Chaigneau Germaine

Leblond Mireille

Année de nomination : 1994      Dossier n° 6367 -  Consulter le dossier de Jérusalem (en anglais)

Les Justes

Mme Germaine Chaigneau (née Joubert)
Date de naissance : 02/12/1892
Date de décès : 24/05/1972
Profession : Femme au foyer
Particularité : Information non disponible

Mme Mireille Leblond (née Chaigneau)
Date de naissance : 17/01/1920
Profession : Information non disponible
Particularité : Information non disponible

Localisation

Localite : Paris
Département : Paris
Région : Île-de-France
Pays : France

Cérémonies de reconnaissance

Information non disponible

Personnes sauvées

Mme Alice Dugowson (née Loudmer)

Mme Huna Loudmer

Mme Jocheved Loudmer (née Wainberg)

Lieux de mémoire

Le parcours sonore des Justes de Paris
Allée des Justes à Jérusalem
Allée des Justes à Paris

L'histoire

Au début des années 30, Huna et Jocheved Loudmer émigrèrent de Roumanie en France, s'installant à Paris.

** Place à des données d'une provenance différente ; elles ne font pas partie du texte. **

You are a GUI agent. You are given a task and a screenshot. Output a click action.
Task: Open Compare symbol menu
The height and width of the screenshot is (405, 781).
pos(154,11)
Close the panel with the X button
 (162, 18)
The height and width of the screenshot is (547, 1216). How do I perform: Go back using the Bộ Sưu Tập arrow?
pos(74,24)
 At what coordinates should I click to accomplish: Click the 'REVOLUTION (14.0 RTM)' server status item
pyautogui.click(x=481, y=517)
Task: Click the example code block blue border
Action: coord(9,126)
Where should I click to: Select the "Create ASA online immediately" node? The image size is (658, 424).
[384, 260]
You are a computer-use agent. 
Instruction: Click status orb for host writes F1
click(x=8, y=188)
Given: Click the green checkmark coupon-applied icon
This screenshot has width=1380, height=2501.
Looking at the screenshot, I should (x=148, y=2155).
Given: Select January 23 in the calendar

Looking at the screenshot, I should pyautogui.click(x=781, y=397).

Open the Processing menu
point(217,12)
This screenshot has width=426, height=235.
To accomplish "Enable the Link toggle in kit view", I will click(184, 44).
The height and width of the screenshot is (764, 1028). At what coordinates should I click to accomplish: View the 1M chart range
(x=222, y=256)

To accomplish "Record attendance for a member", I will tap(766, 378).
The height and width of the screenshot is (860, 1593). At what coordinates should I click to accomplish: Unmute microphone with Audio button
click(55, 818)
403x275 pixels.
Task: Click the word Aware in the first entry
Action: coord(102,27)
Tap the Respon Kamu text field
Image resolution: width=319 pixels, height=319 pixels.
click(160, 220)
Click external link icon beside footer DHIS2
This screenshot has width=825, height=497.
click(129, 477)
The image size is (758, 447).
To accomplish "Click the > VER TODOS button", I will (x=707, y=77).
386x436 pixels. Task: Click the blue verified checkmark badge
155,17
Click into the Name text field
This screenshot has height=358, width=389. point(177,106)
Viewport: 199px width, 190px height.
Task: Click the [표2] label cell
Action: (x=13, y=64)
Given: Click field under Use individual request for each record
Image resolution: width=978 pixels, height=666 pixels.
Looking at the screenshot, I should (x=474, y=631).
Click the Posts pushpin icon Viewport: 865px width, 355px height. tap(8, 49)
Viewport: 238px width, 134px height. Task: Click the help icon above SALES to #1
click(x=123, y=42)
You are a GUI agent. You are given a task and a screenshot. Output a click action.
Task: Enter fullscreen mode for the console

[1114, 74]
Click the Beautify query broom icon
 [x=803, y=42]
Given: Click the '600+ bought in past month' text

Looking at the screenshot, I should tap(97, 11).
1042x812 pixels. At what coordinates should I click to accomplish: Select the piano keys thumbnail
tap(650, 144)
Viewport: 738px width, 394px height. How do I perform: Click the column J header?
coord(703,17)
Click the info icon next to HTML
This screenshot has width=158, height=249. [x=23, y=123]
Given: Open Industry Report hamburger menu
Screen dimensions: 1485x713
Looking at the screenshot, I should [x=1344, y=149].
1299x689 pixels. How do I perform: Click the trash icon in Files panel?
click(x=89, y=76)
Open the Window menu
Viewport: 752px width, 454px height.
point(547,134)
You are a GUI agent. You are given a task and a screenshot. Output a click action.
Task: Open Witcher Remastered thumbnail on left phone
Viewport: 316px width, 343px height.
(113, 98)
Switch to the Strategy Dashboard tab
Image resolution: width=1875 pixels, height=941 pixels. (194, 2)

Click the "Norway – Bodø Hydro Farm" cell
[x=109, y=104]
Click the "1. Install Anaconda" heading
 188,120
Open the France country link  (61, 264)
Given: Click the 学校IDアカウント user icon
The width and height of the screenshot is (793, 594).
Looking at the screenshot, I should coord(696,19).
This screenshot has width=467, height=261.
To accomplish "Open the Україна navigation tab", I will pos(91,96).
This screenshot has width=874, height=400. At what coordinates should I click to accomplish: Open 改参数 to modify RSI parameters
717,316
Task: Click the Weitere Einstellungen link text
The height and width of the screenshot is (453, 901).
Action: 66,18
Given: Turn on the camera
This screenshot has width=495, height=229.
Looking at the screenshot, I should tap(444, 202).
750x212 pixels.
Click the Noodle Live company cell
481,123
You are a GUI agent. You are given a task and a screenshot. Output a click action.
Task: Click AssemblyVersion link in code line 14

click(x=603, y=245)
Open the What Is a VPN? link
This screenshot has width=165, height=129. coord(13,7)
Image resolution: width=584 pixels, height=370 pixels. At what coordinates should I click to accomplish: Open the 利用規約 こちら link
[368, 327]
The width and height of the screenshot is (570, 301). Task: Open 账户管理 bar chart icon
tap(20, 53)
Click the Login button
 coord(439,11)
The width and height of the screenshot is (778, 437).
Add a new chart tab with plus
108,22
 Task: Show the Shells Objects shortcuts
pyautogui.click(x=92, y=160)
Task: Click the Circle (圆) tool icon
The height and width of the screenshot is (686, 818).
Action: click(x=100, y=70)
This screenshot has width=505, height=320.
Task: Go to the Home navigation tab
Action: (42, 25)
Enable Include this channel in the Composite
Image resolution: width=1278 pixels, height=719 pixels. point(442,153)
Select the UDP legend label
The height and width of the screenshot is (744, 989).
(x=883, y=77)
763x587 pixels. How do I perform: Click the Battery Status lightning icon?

Pour gagner leur vie, ils faisaient des travaux de couture et avaient loué un atelier dans le vingtième arrondissement. Les Chaigneau, leur fille Mireille et son mari, habitaient la maison voisine, qui avait un petit jardin. Les deux familles entretenaient des relations de bon voisinage. Lorsque la guerre éclata, les deux Français furent mobilisés. Ils furent faits prisonniers par les Allemands. Germaine Chaigneau et sa fille se retrouvèrent seules à la maison. Les Loudmer continuèrent à travailler dans leur atelier jusqu'en juillet 1942. La grande rafle des Juifs parisiens les convainquit de la nécessité de se cacher. En effet, deux mois environ après la rafle, ce fut le tour des réfugiés juifs roumains d'être arrêtés. Huna et Jocheved ainsi que leur fille de six ans, Alice, ne durent leur salut qu'à l'intervention de leurs voisines Germaine et Mireille, qui les hébergèrent de septembre 1942 à la libération de Paris en août 1944. Pendant toute cette période, les Loudmer travaillèrent pour un tailleur italien; le peu d'argent qu'ils gagnaient leur permettant de subsister. Chaque jour, il leur fallait se rendre au travail, et cela les exposait au risque d'être arrêtés et contrôlés, or ils n’avaient pas de papiers en règle. Mireille les accompagnait régulièrement, les prenant bras dessus bras dessous et parlant haut et fort, et sa gaieté et son accent typiquement parisien dissipaient les soupçons des policiers. C'est ainsi que les réfugiés purent survivre jusqu'à la Libération. Ensuite, ils voulurent rentrer chez eux immédiatement. Mireille leur dit : "Vous avez attendu si longtemps, attendez donc encore quelques jours." Le lendemain, l'immeuble des Loudmer fut détruit par un bombardement allemand. Qui sait ce qui leur serait arrivé sans l'insistance de la jeune femme?

Le 26 décembre 1994, Yad Vashem a décerné à Germaine Chaigneau et à sa fille Mireille le titre de Juste parmi les Nations.